Laminated Plastics: what to do with it ?
Dehradun , Jan 24
The packing industry the world over has innovated new designs for their products insuring stability and durability of the packed material. The polymer plastic with its intrinsic property of being stable is air and moisture resistant. The relative economics in terms of cost of transportation and storage further makes it the choicest material for the food industry. The boom in the fast food industry has been due to the availability of cheap plastic packing which insures freshness of the packed material to the consumer for about six months from the date of packing.
The chemistry of polymers being a complicated science of bonds of carbon and hydrogen tends to stretch its realm to six categories with the unclassified ones being listed in ‘others’. It is the last group of plastics which makes the recovery of such material as a futile exercise as it has no value addition in the absence of its recycling potential. However, in tune with the trends of competitiveness and global marketing strategies packing as a tool is proving to be a differentiator of products. The promotion of laminated plastics as efficient barriers to moisture for longevity of shelf period of food material is a growing trend in the packing industry. Sadly, these colourful laminated packings are no incentive for collection by rag-pickers as they have no recycling potential any where in the country.
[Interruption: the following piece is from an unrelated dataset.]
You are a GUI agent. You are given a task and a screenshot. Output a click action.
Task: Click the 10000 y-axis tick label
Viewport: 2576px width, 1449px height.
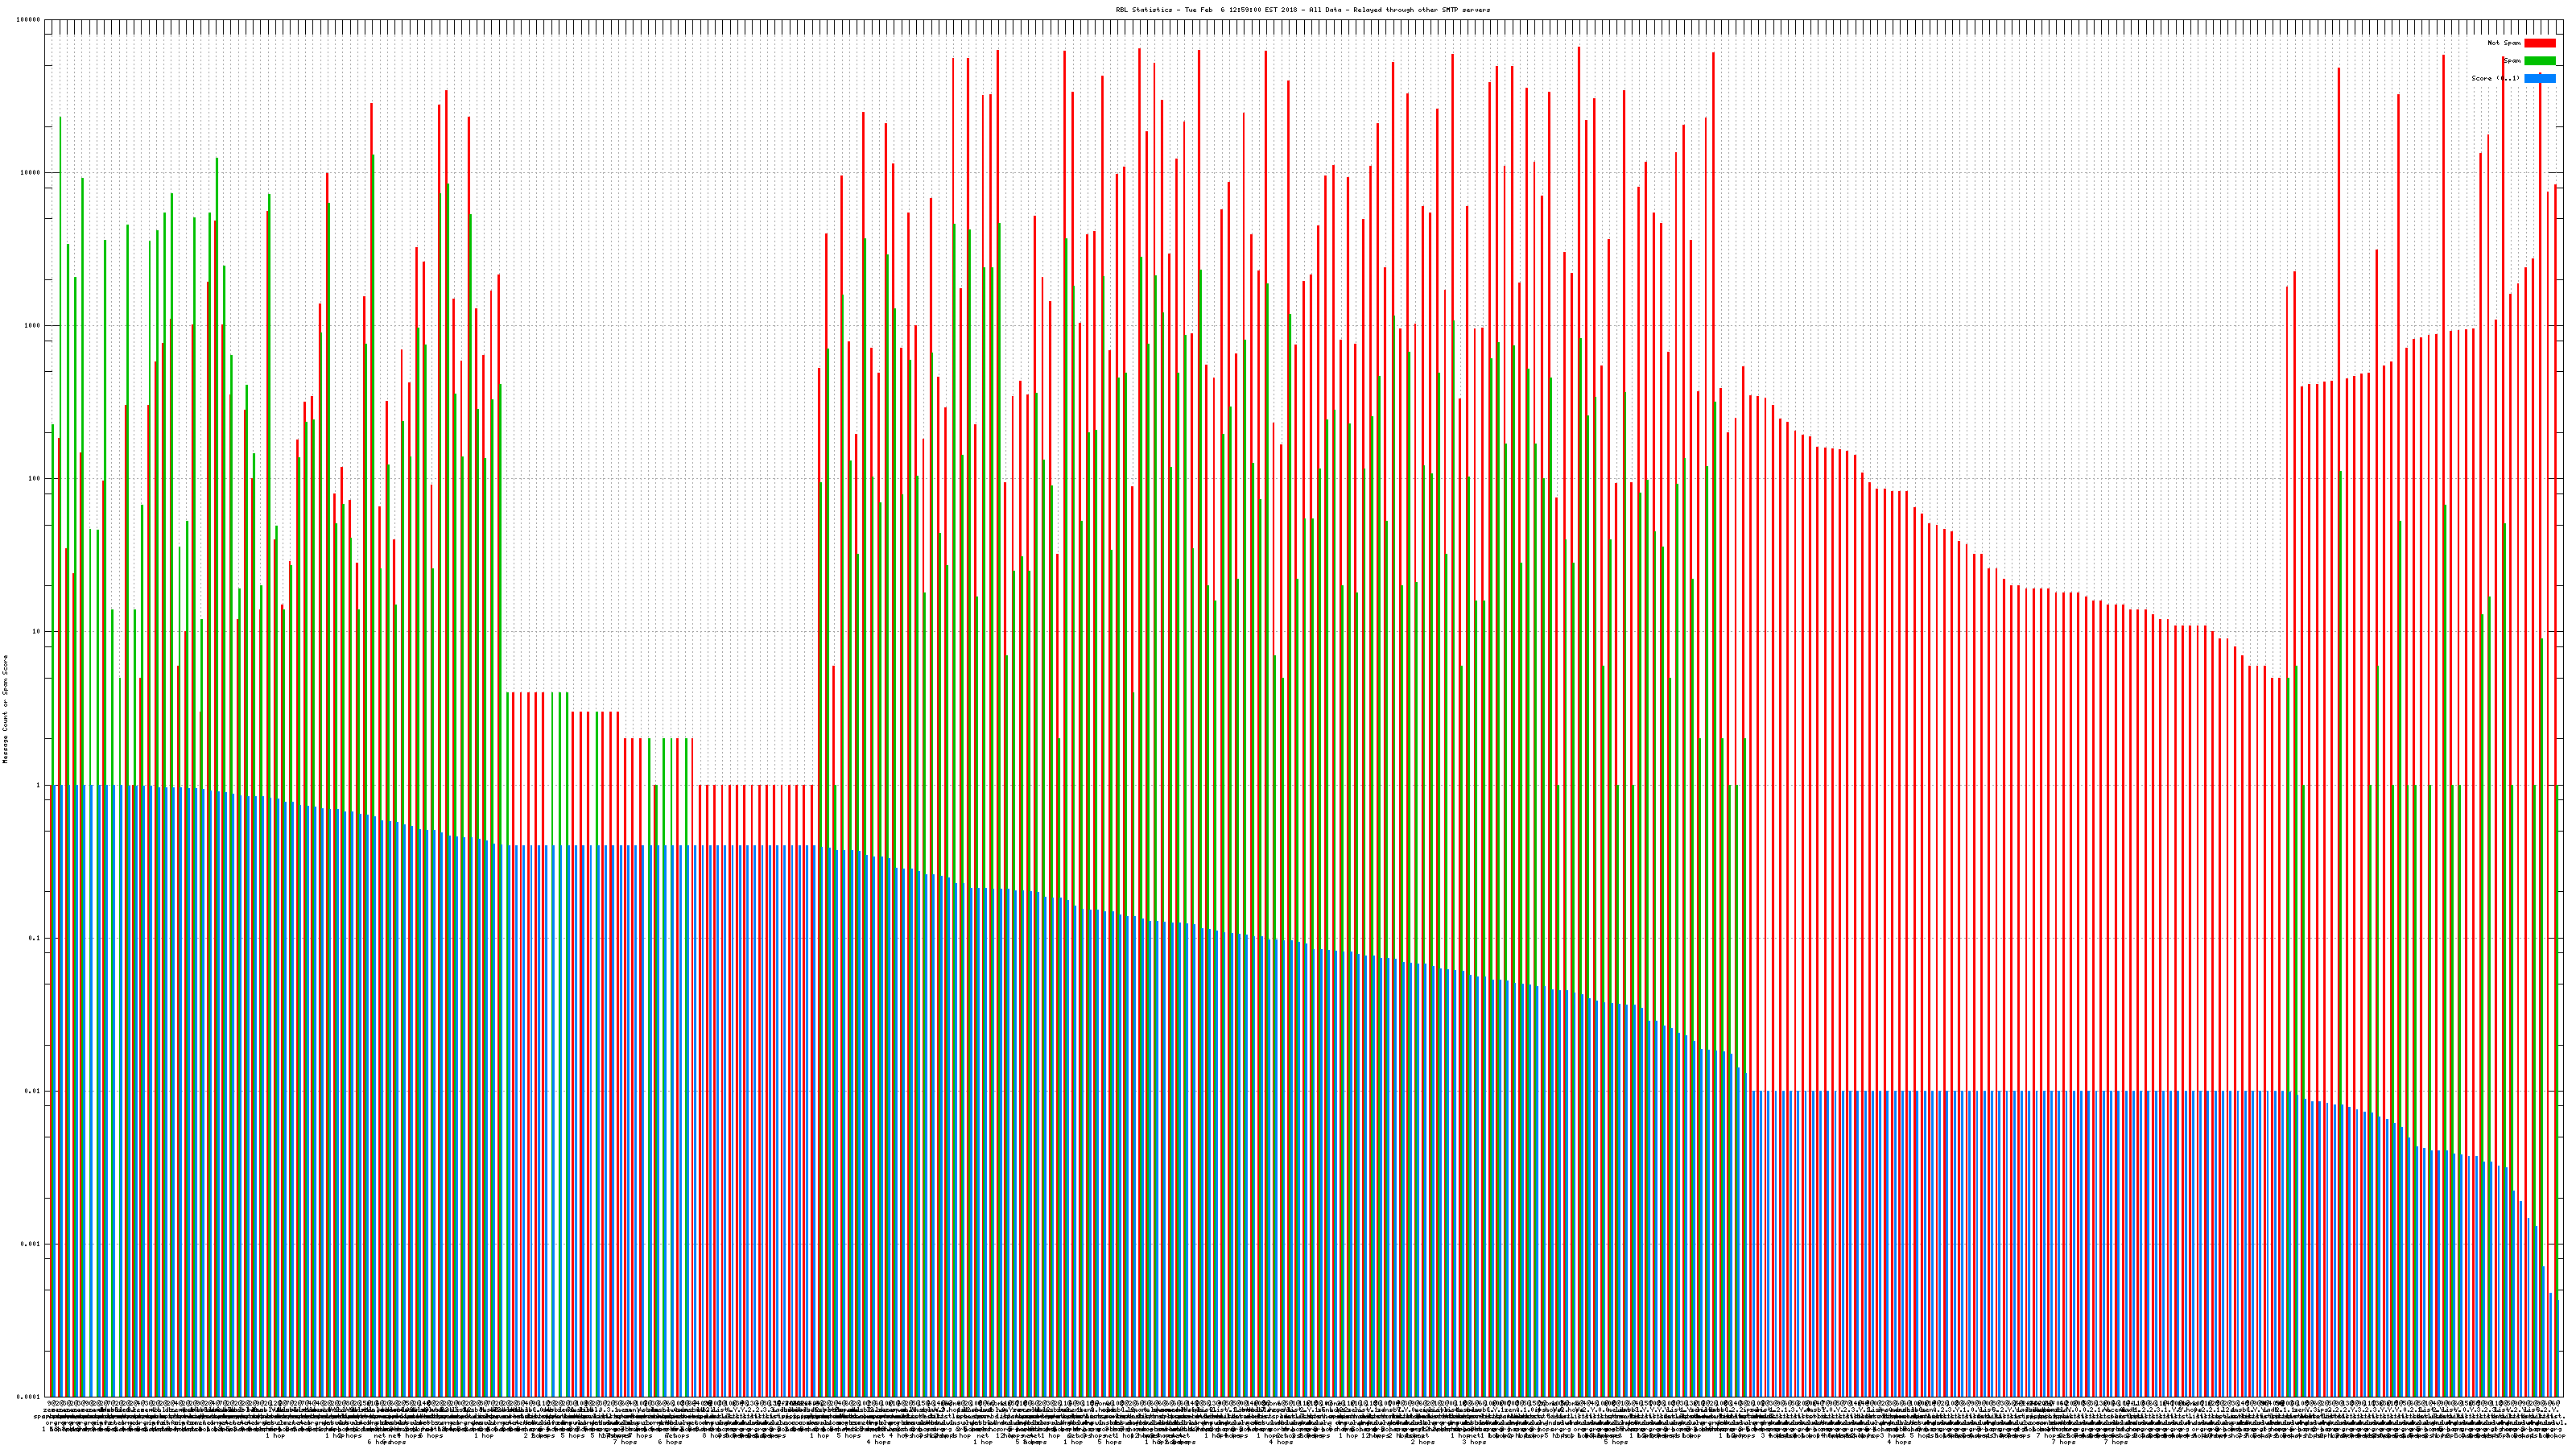coord(31,173)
The use of laminates in milk cartons, aseptic cartons, chocolate bars, potato chips pan masala and gutkha and a range of dry and frozen goods is on an exponential increase. The essential element in the processing of such material is the economy in terms of reducing the permeability of the single material, which otherwise would have required to have been thickened to meet the required standards for food preservation. However, from an environment point of view it is a viable alternative as the laminates like other polymers have the potential to pollute the environment to a greater degree than the single material packing. It needs to be emphasized that how so ever stable and chemically inert a substance may be it will undergo chemical decomposition due to ultra violet radiations.
In many cases there is waste saving that results from moving from a rigid form to a laminate yet in European countries especially Germany recycling the laminates is a prior condition for packing material. The “waste hierarchy” believes in “reducing” as a better option than “recycle” after all ? The wide variety of laminate combinations in the waste stream complicates the recovery task, because each laminate type may require a different recovery process during physical recovery of such material. The argument given in such cases is to dispose them off in landfills. The question is who shall pay for their recovery and bear the costs for land filling in a country like ours ? The consumer of such material are limited but then why should the environmental costs be borne by the non consumers ? And lastly why shouldn’t the companies be made more accountable in collecting their packings through a buy back mechanism ? There has to be a complete process of re- thinking pertaining to our laws regarding the packing material as a long term measure for environmental protection from the non-biodegradable post consumer waste. A concrete dialogue needs to be introduced on Extended Producer’s Responsibility for making the companies accountable on one hand and helping in evolution of Law on Material choice on the other.
(Vipin Kumar is an eminent environmentalist who has worked on garbage management in the Himalayas in the past more than three decades.)